Я уже упоминал на этих страницах о твоей матери, и, как ты, вероятно, заметил, не без горечи; так вот, я тебе очень рекомендую показать ей мое письмо – в первую очередь для твоего же собственного блага. И если ей будет больно читать этот обвинительный акт против одного из ее сыновей, напомни ей, что моя мать (чей интеллектуальный уровень был не ниже, чем у Элизабет Барретт Браунинг,[195] но чья судьба оказалась не менее трагичной, чем у мадам Ролан[196]) угасла от горя, когда ее сын, чьим гением и творениями она так гордилась, кого считала достойным носителем нашего славного семейного имени, оказался за решеткой, приговоренный к двум годам исправительных работ.
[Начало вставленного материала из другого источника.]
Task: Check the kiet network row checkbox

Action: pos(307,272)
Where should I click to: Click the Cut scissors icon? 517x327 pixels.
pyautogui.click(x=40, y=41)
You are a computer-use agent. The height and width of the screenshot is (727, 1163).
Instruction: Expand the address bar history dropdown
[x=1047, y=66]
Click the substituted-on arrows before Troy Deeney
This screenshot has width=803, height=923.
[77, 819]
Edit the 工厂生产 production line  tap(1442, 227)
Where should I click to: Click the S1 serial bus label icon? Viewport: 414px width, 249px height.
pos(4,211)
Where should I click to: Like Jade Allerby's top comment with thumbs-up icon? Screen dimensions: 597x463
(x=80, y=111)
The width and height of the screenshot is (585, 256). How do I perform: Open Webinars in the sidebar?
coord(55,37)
Ты можешь спросить: а чем, собственно, твоя мать могла содействовать моей гибели? Что ж, я отвечу тебе. Подобно тому, как ты старался свалить на мои плечи всю ответственность за свои аморальные поступки, она старалась переложить на мои плечи всю свою ответственность за твой моральный уровень. Вместо того чтобы поговорить о твоем поведении лично с тобой, как и подобает матери, она тайком посылала мне письма, рассказывая о твоих предосудительных поступках и заклиная меня не выдавать ее.
Можешь себе представить, в каком положении я очутился, оказавшись между тобой и твоей матерью. Оно было таким же двусмысленным, абсурдным и трагическим, как и то положение, в которое я попал, оказавшись между тобой и твоим отцом. Дважды – в августе 1892 года и 8 ноября того же года – у нас с ней состоялись долгие и основательные беседы, темой которых был образ жизни, который ты вел. Оба раза я спрашивал у нее, почему она сама не хочет поговорить с тобой, и оба раза она отвечала: «Я боюсь: он ужасно сердится, когда с ним пытаешься заговорить о чем-то серьезном».
В первый раз я знал тебя еще мало и даже не понял, что она имеет в виду. Но во второй раз я знал тебя уже достаточно хорошо и прекрасно понял ее. (Между этими двумя встречами у тебя был приступ желтухи, и доктор рекомендовал тебе съездить на недельку в Борнмут;[197] ты уговорил и меня поехать с тобой, потому что не выносил одиночества.)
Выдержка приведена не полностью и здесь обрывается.